Pastors or Shepherds

With the introduction of the word Pastor, also the evangelical movement has a title for its leaders. Before that leaders were called brother or sister, just like the rest of the congregation.


  • a pastor is the leader of the church

  • a pastor sets the course of the church

  • a pastor takes care of your soul and your spiritual needs.

How you can also look at it

The great example of a pastor is Jesus, who called Himself the good shepherd (John 10). He refers to Ezekiel 34 where God reprimands the shepherds (leaders) of the people of Israel because they take very well care of themselves, but could not care less for the people. So God says: “I will place over them one shepherd, my servant David, and he will tend them; he will tend them and be their shepherd.” (verse 23).

A shepherd has a multi fold task. When we translate that to the care of a church, it means taking care of good teachings (food) and a safe surrounding, look for and bring back members who stray off, nursing members who are hurt or sick physically, emotionally or spiritually and protecting members against each other; correcting strong sheep who shove away the weaker sheep.

This is a very intense job. I have been told one man or woman can mentor a max of 75 church members this way. Because this work is so intense, you see the deployment of ‘sheepdogs’ very quickly. A sheepdog helps the shepherd keeping the flock together and leading them in the right direction. A sheepdog is trained to follow the commands of the shepherd.

The image of a shepherd with a flock is given to make clear how God looks at a shepherd. It is not given as a calling for the church to behave like a flock of sheep.
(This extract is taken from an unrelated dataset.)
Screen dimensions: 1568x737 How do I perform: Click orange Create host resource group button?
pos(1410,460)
The imitation of the leader is in the faith, as if they were one of the witnesses of faith from Hebrews 11.

Everybody in church has gotten gifts and talents to help the people in the church grow and thrive. The idea behind this is that everybody is actively involved. This is a different picture than a flock of sheep just standing there chewing away with no thoughts of their own, waiting until the shepherd says it is time to move and shows the direction to move in.

If we realise it isn’t expected from a pastor to treat his of her church as a flock of sheep and that it isn’t expected of the church to behave like one, everybody can take a deep breath and relax.
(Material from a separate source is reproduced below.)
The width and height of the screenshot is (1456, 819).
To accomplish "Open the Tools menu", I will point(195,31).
The pastors can relax because they don’t need to be the example of a perfect Christian life, because there is no flock of followers who copy their behaviour. Just like everybody else they have the right to make mistakes, to be frustrated sometimes or have a ‘bad hair day’. They have the right to children who throw a tantrum now and then when they are 3 and who test their boundaries when they are 16. They have the right to non believing family members or neighbours, to periods they are not that inspired and to those moments they are quite tired of certain church members, just like normal human beings. It would be a good thing if the church acknowledges they are human and doesn’t demand the impossible, so they would dare to talk about that. This way the congregation also sees how faith is put into practice when things don’t go by the book.
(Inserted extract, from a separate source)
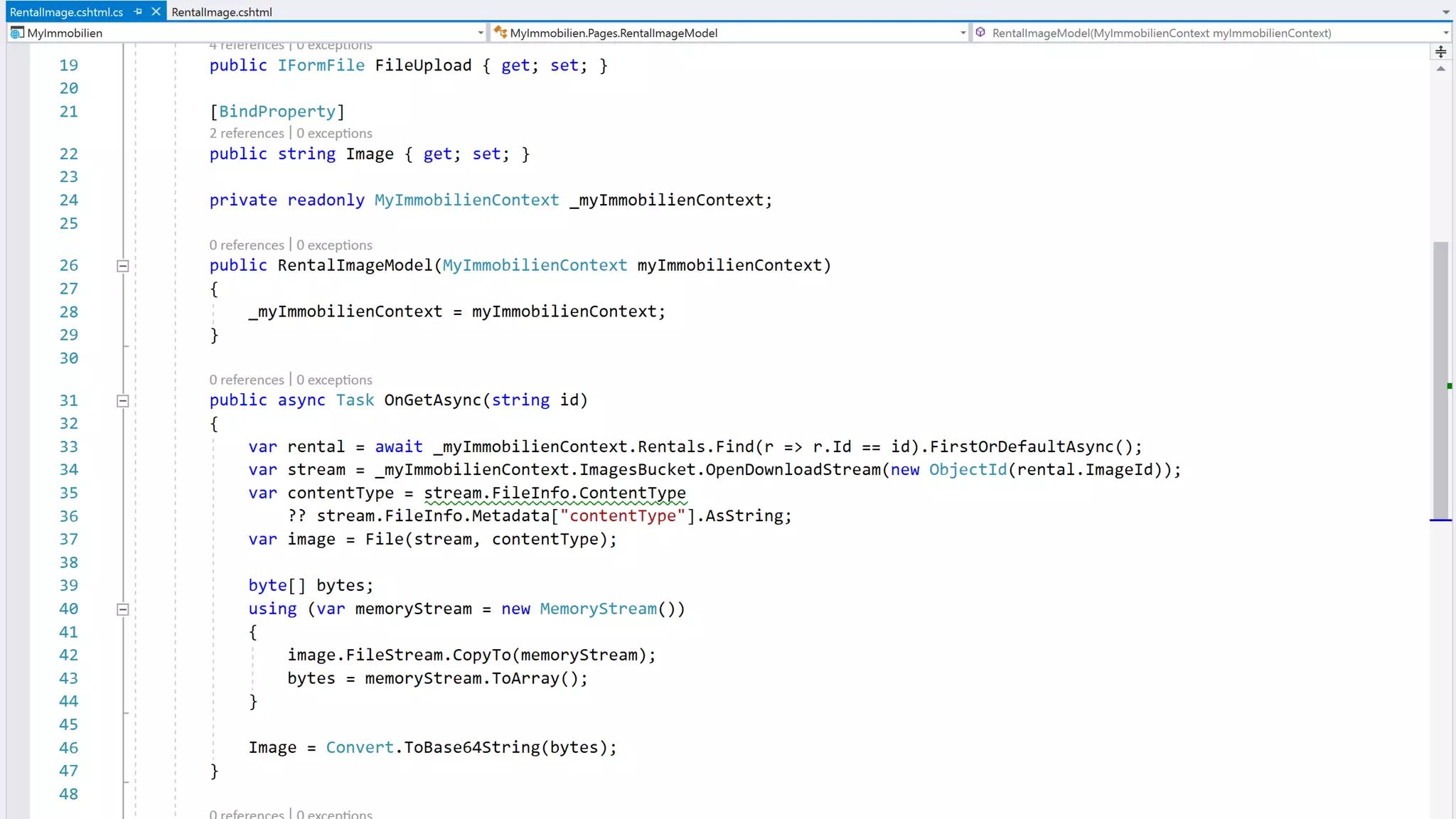Click the scrollbar up arrow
The church members can relax because they do not have to behave a certain way to belong. Evangelical churches sometimes are know as a peach; soft on the outside, hard on the inside. When you are a newcomer, there are no requirements, you are accepted the way you are. But if you really want to belong, if you want to be a part of the community, especially if you want to go in the direction of leadership, you soon discover there is a hard nucleus. Then it turns out there are strong demands on your behaviour, your attitude and your loyalty. In practice it often means ‘follow the leader’; you do as the pastors say.

But if you don’t have to behave a certain way to belong, you can be who you are without feeling guilty about it or taking a risk of being slowly moved to the sidelines. Then you can say what you like to do and what not, because you are good at the one and not so good in the other, without being told something about flexibility or stretching or being an example.

This way there will be a balance in what you can be for the church and the church can be for you, members and pastors alike. We are there for each other and we do it together, everybody has a part in it. One as a puller, the other as a pusher, one as a dreamer, the other as a thinker, the third as a doer, ten as a team player, one a solo player. It maybe isn’t as efficient as a pastor who makes the decisions for the flock, but is does do more right to the talents of all those volunteers who are supposed to join in.

De pastor on the photo is Nadia Bolz-Weber, founding pastor of House for All Sinners and Saints, in Denver, Colorado, writer of the book “Accidental Saints: Finding God in All the Wrong People”.